コインベースの最高経営責任者(CEO)であるブライアン・アームストロング氏が、企業の新規株式公開(IPO)までのプロセス全体をブロックチェーン上で進める「オンチェーン上場」の構想を改めて提示した。資本調達の手続きを簡素化し、投資へのアクセスを高めるための代替策だという。
26日、暗号資産(仮想通貨)専門メディアのクリプトポリタンによると、アームストロング氏はこの日、X(旧ツイッター)で「資本形成をはるかに容易にしなければならない」とした上で、「企業が完全にオンチェーンで上場できれば、株価の当初の価格発見が容易になり、コストも大幅に下げられる」と述べた。
アームストロング氏は、現行の規制が成長性の高い企業を長期間にわたり未上場の状態にとどめ、その過程で初期のリターンがプライベート・エクイティや一部の機関投資家に集中していると指摘した。さらに「企業の初期段階で流動的な市場が欠如すると、実際の上場時点での株価推移も歪みやすい」と語った。
一方、オンチェーン上場の構想が今回初めて示されたわけではない。アームストロング氏は昨年10月のインタビューでも、法人設立から資金調達、上場まで、スタートアップの全ライフサイクルをオンチェーンへ移行するビジョンを提示している。当時は「スタートアップが口座を作り、『資金調達ボタン』を押すだけで投資家に資料が送られ、スマートコントラクトを通じて資金が流入し得る」と説明した。
アームストロング氏は、従来の資金調達プロセスの非効率性にも言及した。「私の知るすべての起業家は、資金調達は非常に過酷なプロセスだと言う」とした上で、「通常は2〜3カ月かかり、その期間は他のあらゆる業務が止まる」と述べた。さらに「20回中19回は断られるような数多くの面談をこなさなければならない」と付け加えた。
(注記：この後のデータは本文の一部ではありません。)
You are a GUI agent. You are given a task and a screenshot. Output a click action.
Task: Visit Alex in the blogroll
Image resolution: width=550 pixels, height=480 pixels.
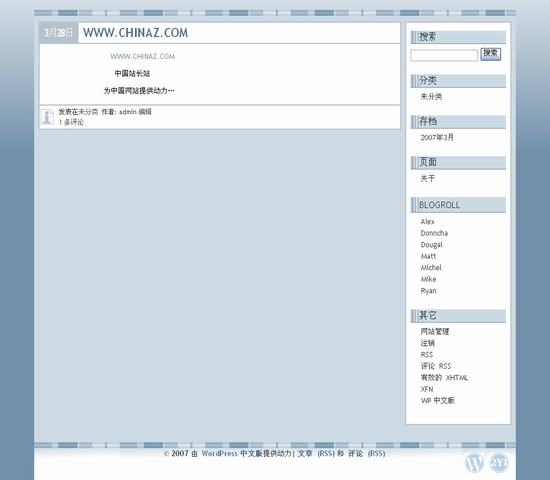(427, 221)
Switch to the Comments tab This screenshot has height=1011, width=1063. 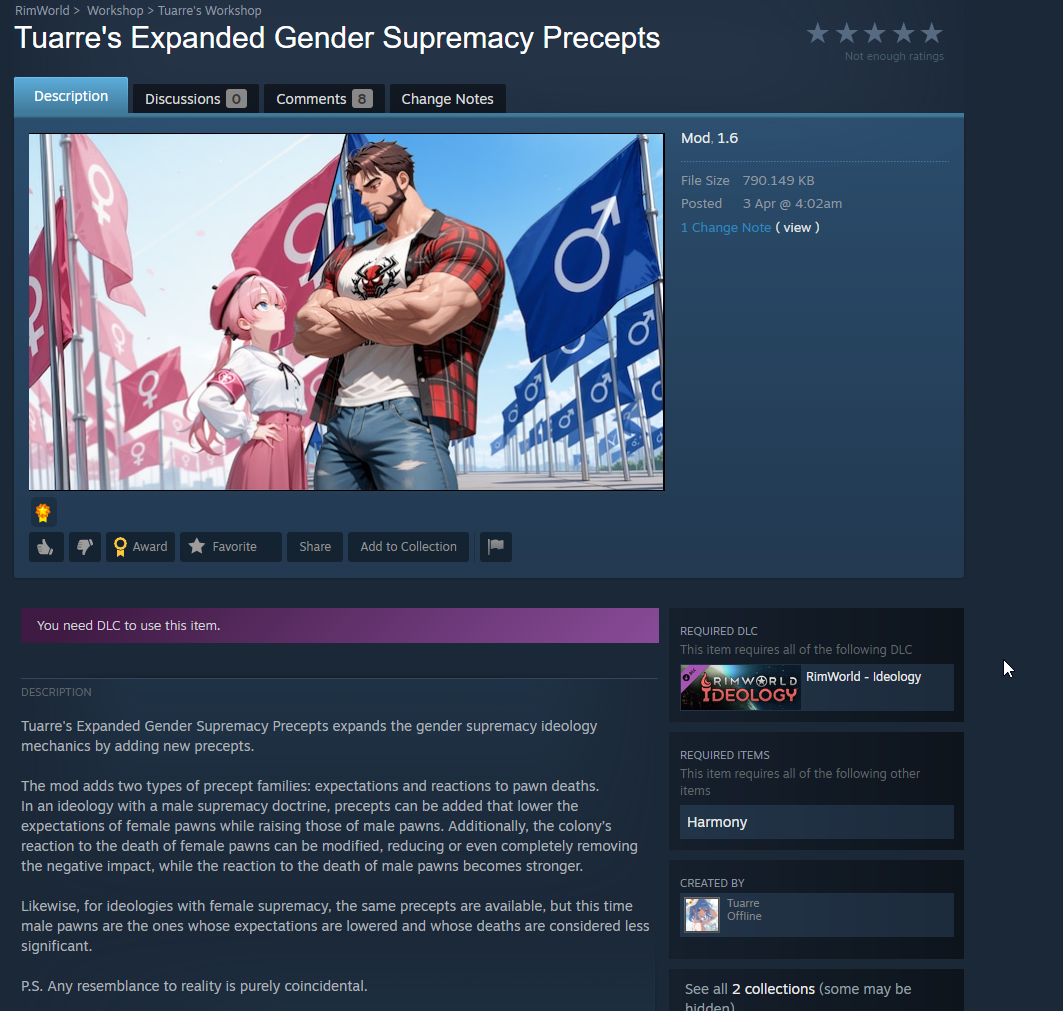point(323,99)
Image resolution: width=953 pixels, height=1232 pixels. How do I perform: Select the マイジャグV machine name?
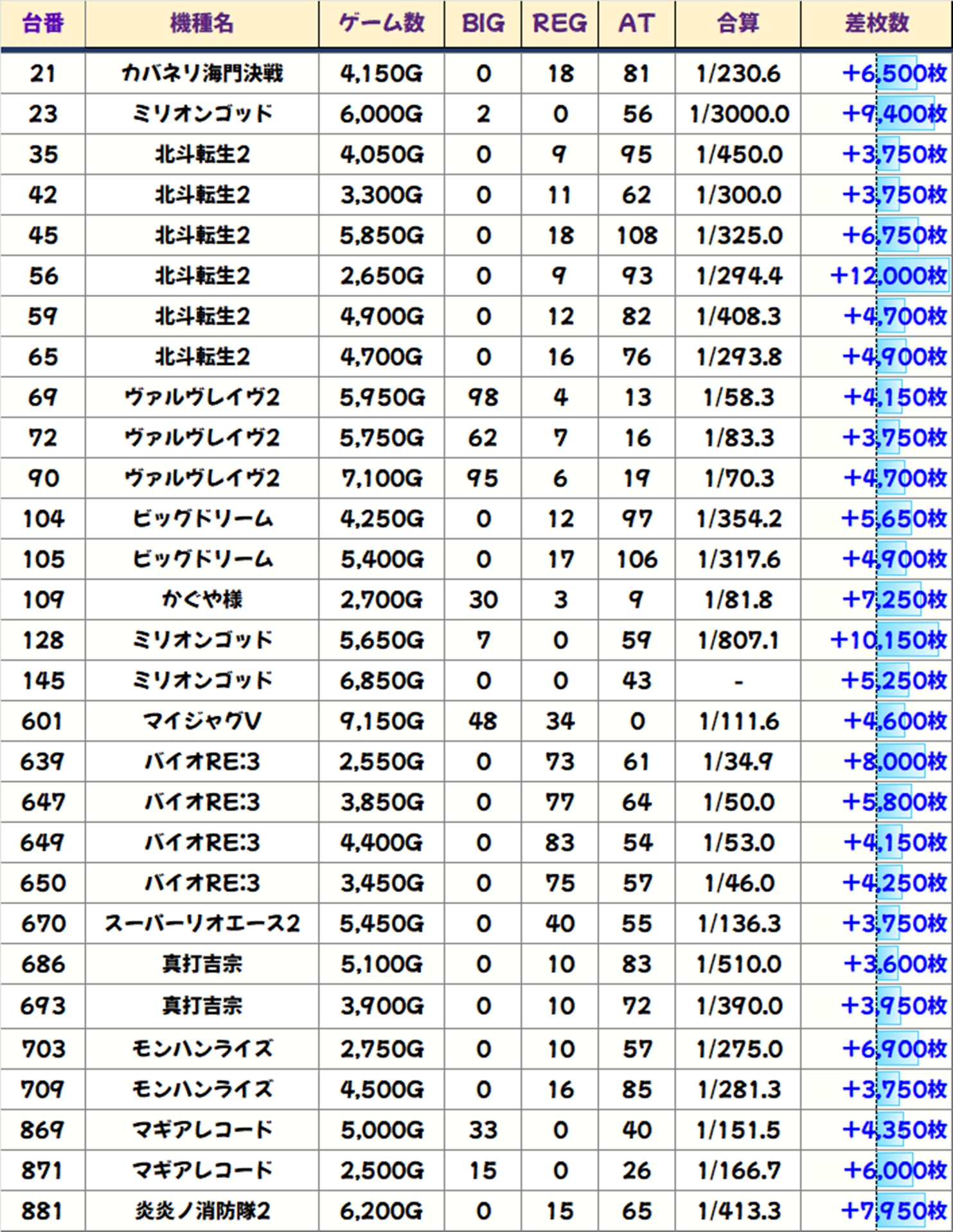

コインベースが規制当局と、オンチェーンの資本調達スキームをめぐって協力してきた点にも言及された。アームストロング氏は一般投資家保護の必要性は認めつつも、現行の適格投資家制度が非富裕層の成長機会へのアクセスを制限していると指摘した。2021年のコインベース上場時にも一部オンチェーンの仕組みを試みたが、当時の規制環境はこれを受け入れる準備が整っていなかったと説明した。
こうした発言は、足元のグローバル資本市場の潮流とも重なる。昨年3四半期の世界のプライベート投資市場は、156件の大型取引を通じて規模が3100億米ドルへ拡大し、未上場資本の影響力が持続している。同時に、インドなどの新興市場ではテクノロジー企業を中心にIPO準備が急速に進んでいる。